Agents are only relevant when solving complex tasks. To solve a complex task, the agent does the following:
Input: Given an objective O:
Plan: this step is similar to the Map step in Map-Reduce. • Divide the task into subtasks, with defined inputs and outputs • For each subtask, decide and attribute priority • Decide concurrency amongst tasks • For each subtask, pick the most useful tool (Note: it can be another agent, slave agent) Note: it is important to note that the Plan can be updated over time based on changes in the context that is accessible to the agent.
For each subtask, launch execution according to decided priority and concurrency
For each subtask execution, evaluate the returned result: (a) If the result is good: keep the result (b) Else, launch a corrective task
Aggregate and return: this step is similar to the Reduce step of MapReduce.
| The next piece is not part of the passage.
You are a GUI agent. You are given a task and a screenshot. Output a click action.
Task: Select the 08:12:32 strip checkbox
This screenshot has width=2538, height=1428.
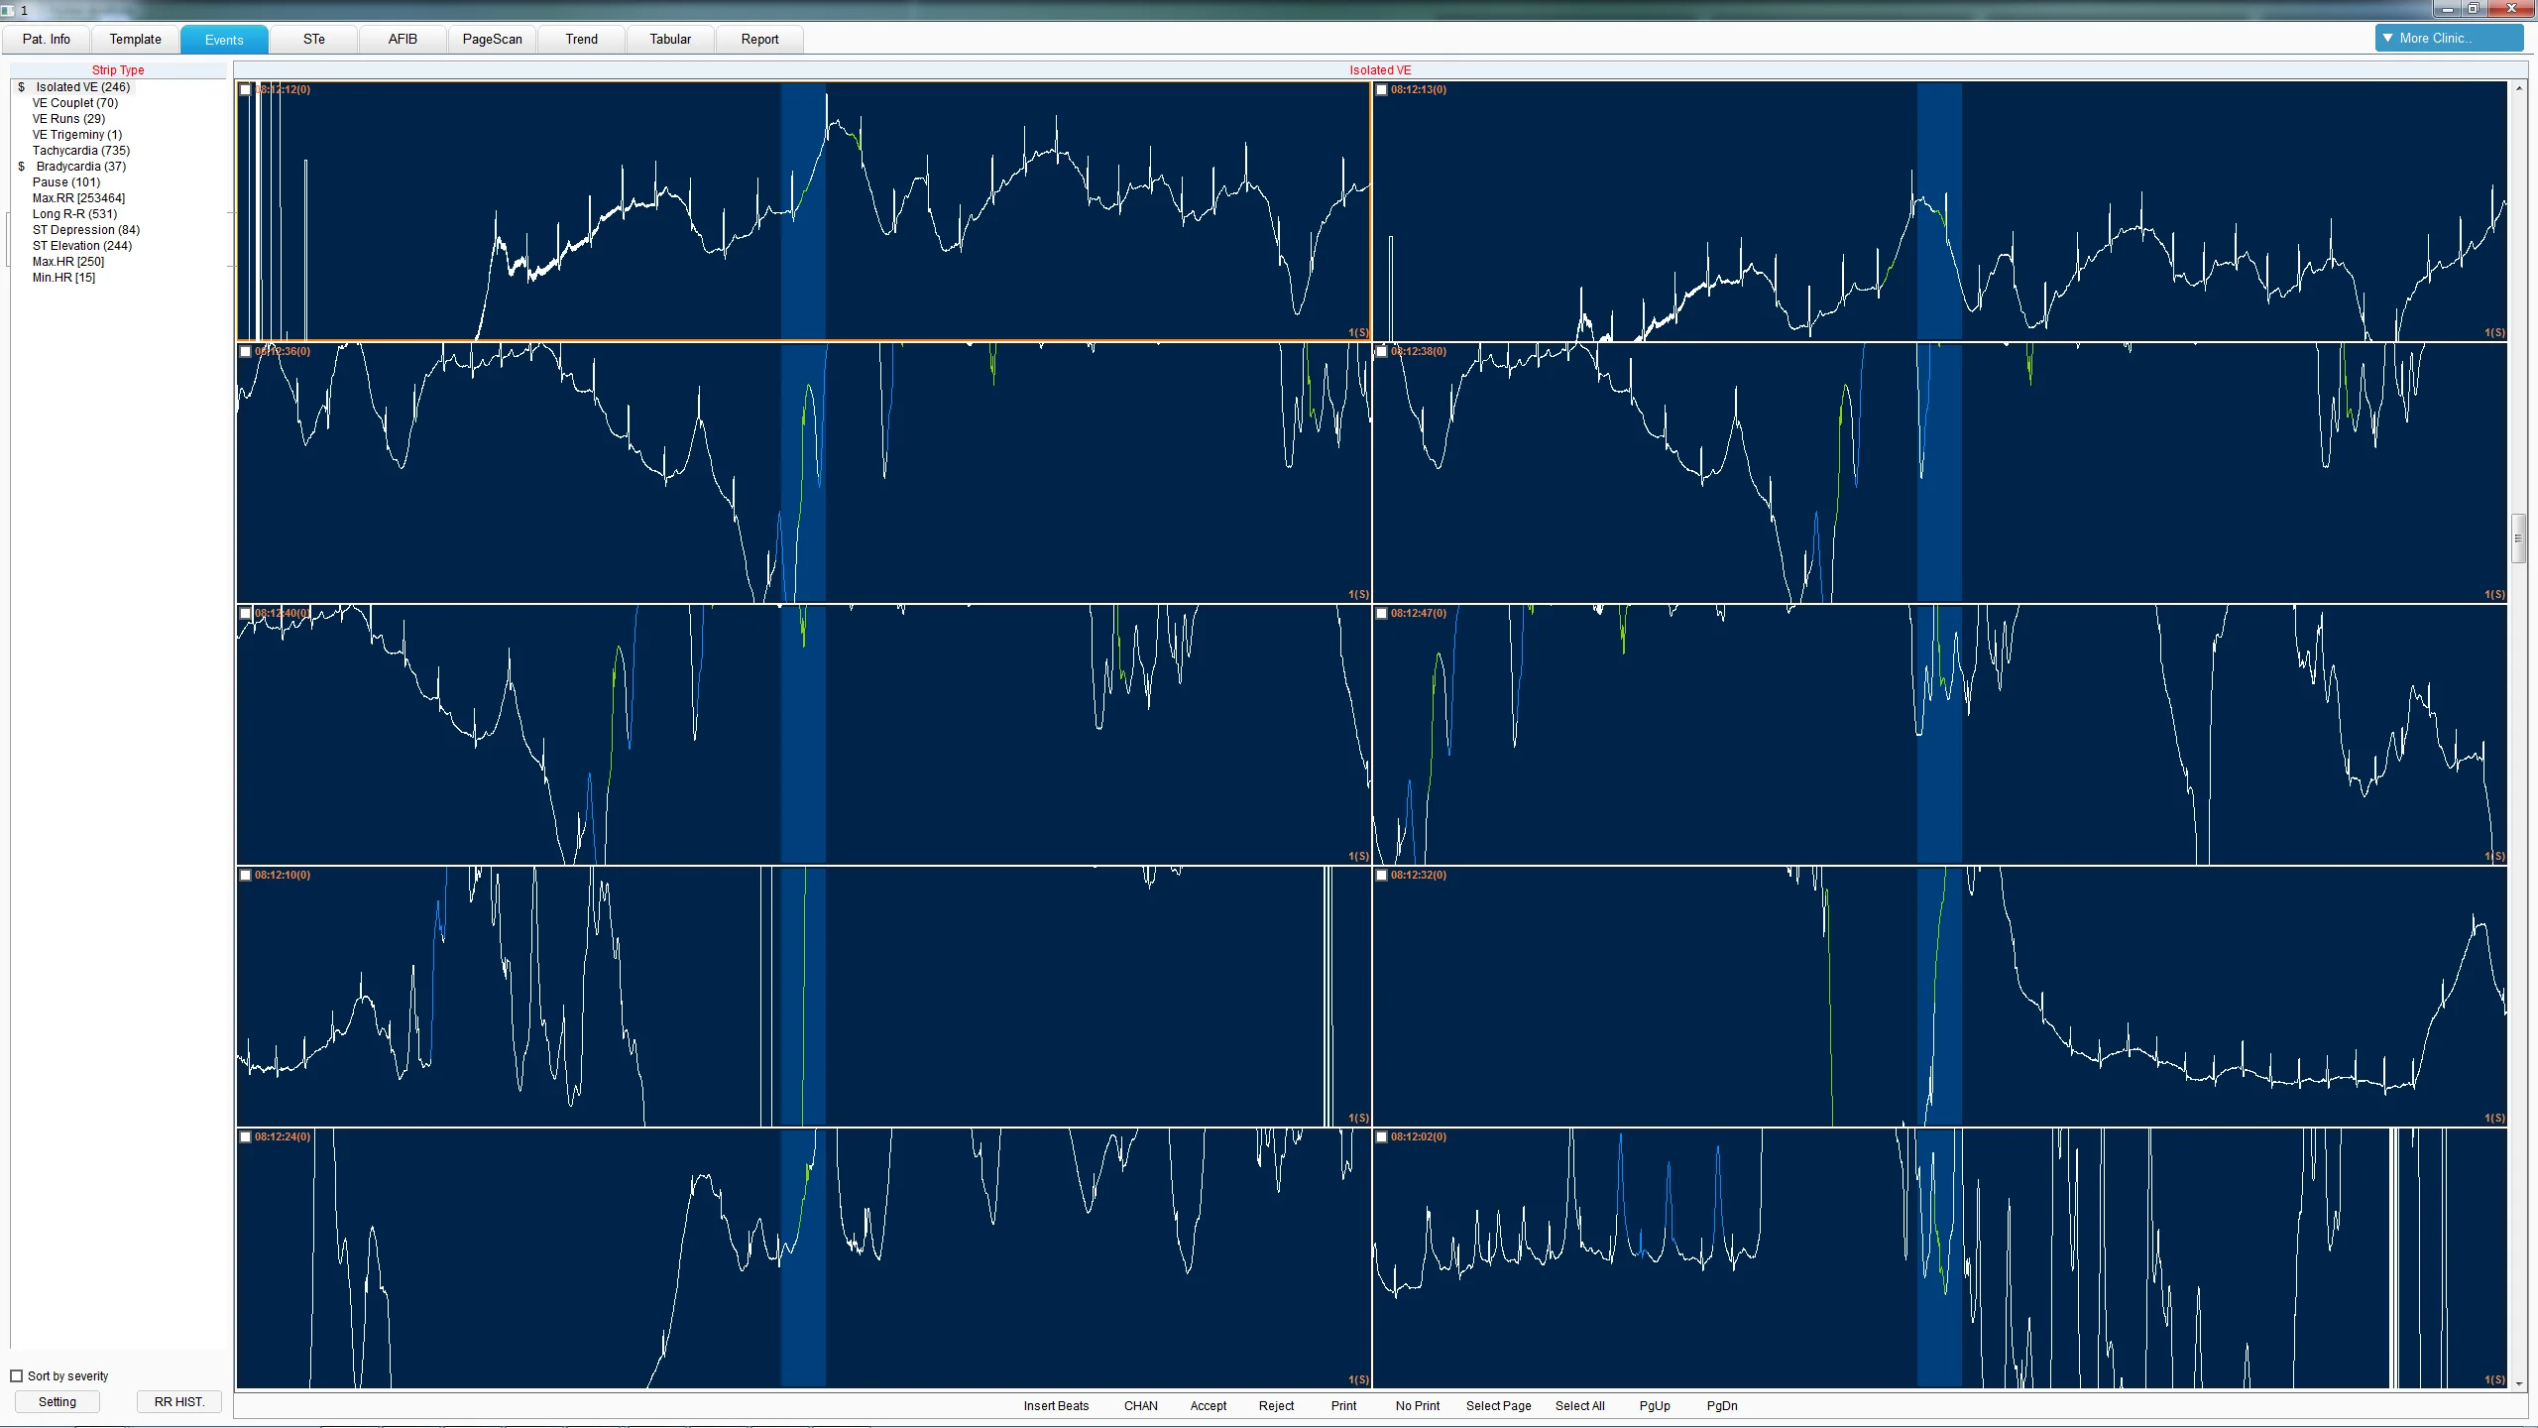click(1382, 876)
It consists of Aggregating results of all subtask executions and return the final result.
AOP: Agent Oriented Programming framework
Output: Return a final result for O.
As can be noticed, this framework is an adaptation of the ReAct framework to distributed agents and complex tasks. We suggest the name: PAIR for: Plan, Act, Iterate, Return. Note that this framework allows for recursion: a subtask can be the objective of another agent, which also can use other agents as tools and so on.
Conclusion
LLMs are changing the way we write software, moving from pre-defined static code written by humans to dynamically generated code based on a changing context. The software building block used to be functions, classes and objects. In the new paradigm, the building blocks are: • a reasoning engine: LLM • LLM agents • and tools In this paper we contributed some ideas to inch closer to this new paradigm. We will keep iterating on this paper and we will release the AgentChain code in the near future.